Touch a hot stove and get a burn. Skip homework and get detention. Drive too fast and get a ticket.
It isn’t hard to understand. It’s how we raise children and train pets.
When it becomes a problem is when the cause has no enforced effect. Consequences are important.
For some time, there has been no real sting for those who break one federal rule. Maybe that’s why it keeps being broken.
Across the country and in Western Pennsylvania, there has been a regular issue at airports. Despite an entire security setup dedicated to keeping weapons from being brought onto airplanes, people just keep trying to board wearing guns or stowing them in carry-on luggage.

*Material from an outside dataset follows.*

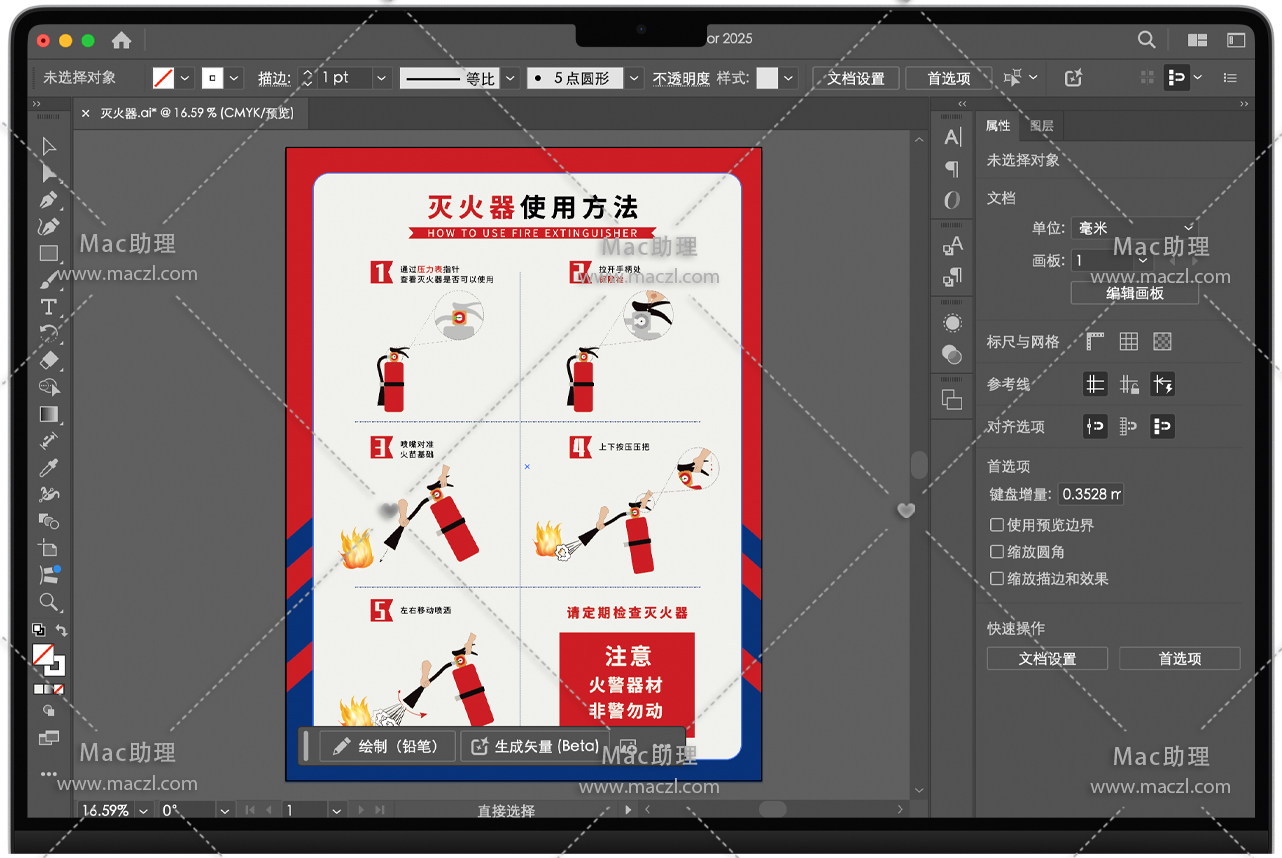Click the 键盘增量 input field
Viewport: 1282px width, 858px height.
(1091, 494)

There is a process for legally bringing a firearm on a plane. When the rules are broken, guns can be confiscated. Charges can be pressed if specific conditions are met.
And concealed-carry permits can be revoked.

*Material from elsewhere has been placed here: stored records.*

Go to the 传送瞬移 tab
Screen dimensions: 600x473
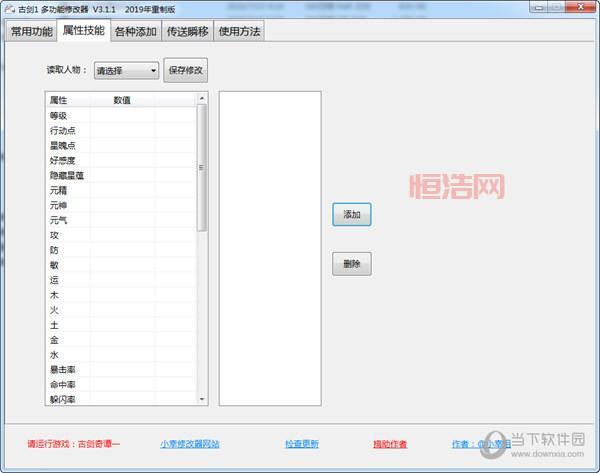coord(187,31)
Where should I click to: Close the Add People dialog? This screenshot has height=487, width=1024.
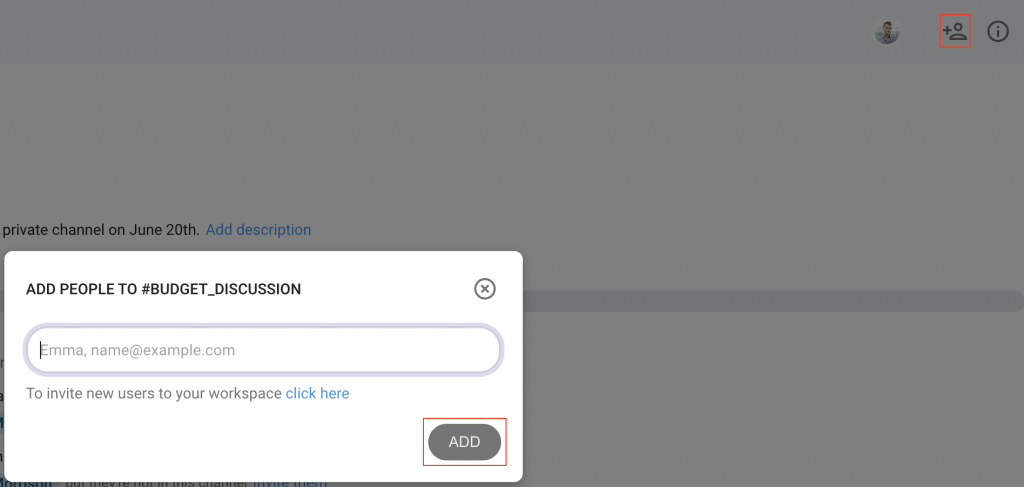pyautogui.click(x=485, y=289)
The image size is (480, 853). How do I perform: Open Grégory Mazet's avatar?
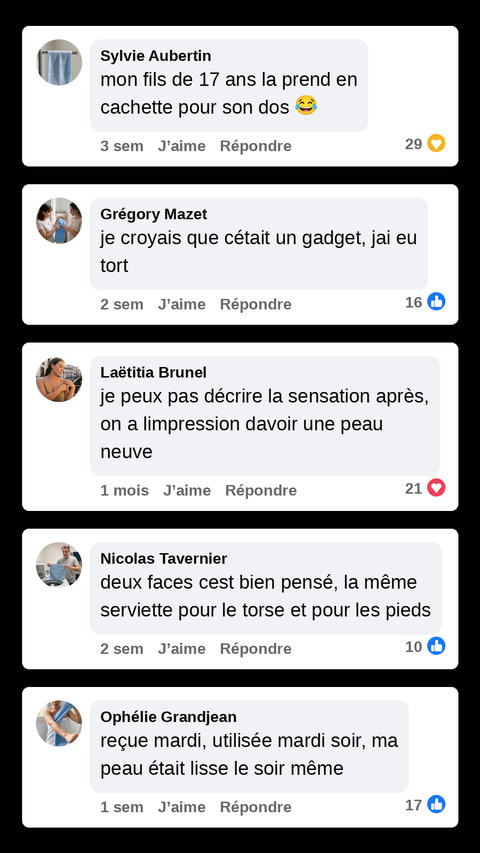(59, 220)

That last penalty is the least utilized. Despite a commitment by the U.S. Attorney’s Office for the Western District of Pennsylvania articulated in October 2021, county sheriffs say they were never asked to follow through on reviewing permits for violators.
In 2021, 32 guns were confiscated at Pittsburgh International Airport. As of Oct. 1, that many have been confiscated this year — with three months left on the calendar. The problem is not getting better.
Maybe it will now. Pennsylvania Sheriffs Association President John Zechman said all 67 counties “have agreed to provide permit holders with information about safe firearm transport and to review referrals from federal authorities for possible revocation of the offender’s concealed carry permit.”
It would seem an obvious step. Pennsylvania law gives sheriffs that authority. One reason it might not have happened to date is that same law is not overly specific. It doesn’t spell out taking a weapon into an airport as a reason to revoke or deny. It does, however, open the door with the phrase “good cause.”
This seems like an easy fix on several fronts.
First, the U.S. Attorney’s office should have been implementing these requests all along but definitely for the last two years since outlining it would do just that. Second, county sheriffs need to follow through and examine these gun owners’ permits to see whether their permit should be revoked.
And lastly, lawmakers should look at this data and realize state legislation needs to be adjusted to better address the actual and potential problems.
This isn’t about additional or stricter gun laws. It’s about giving law enforcement the best way to look at the cause and have the right effect.